→ SET EXERCISE: Could you repeat each of these rows word for word, leaving the pictures out of your answer?

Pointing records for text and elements
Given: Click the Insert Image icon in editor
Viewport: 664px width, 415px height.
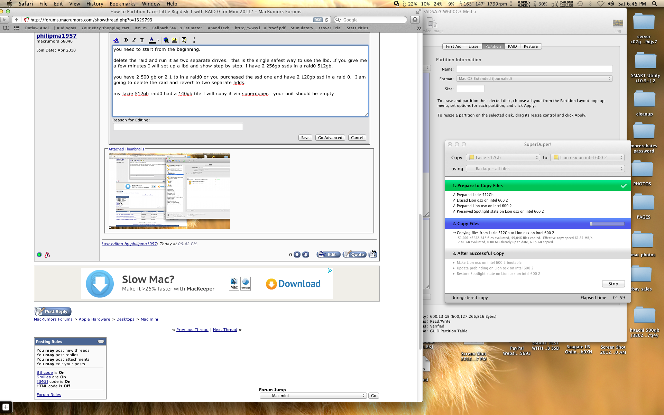Looking at the screenshot, I should click(175, 40).
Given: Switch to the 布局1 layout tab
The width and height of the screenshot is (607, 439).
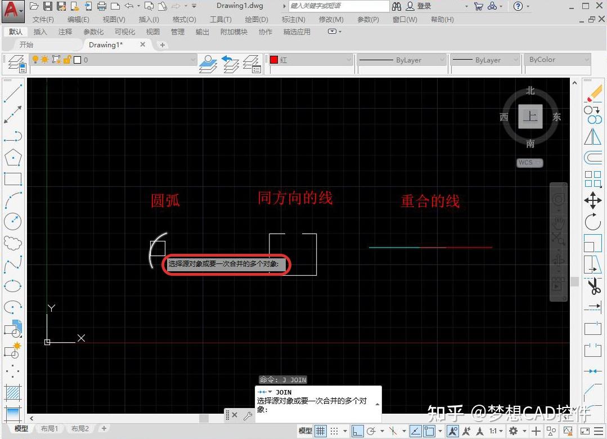Looking at the screenshot, I should click(x=50, y=428).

→ EXERCISE SOLUTION:
Given: Click the Insert Image icon in editor
Viewport: 664px width, 415px height.
Looking at the screenshot, I should click(175, 40).
Given: Switch to the 布局1 layout tab
The width and height of the screenshot is (607, 439).
Looking at the screenshot, I should click(x=50, y=428).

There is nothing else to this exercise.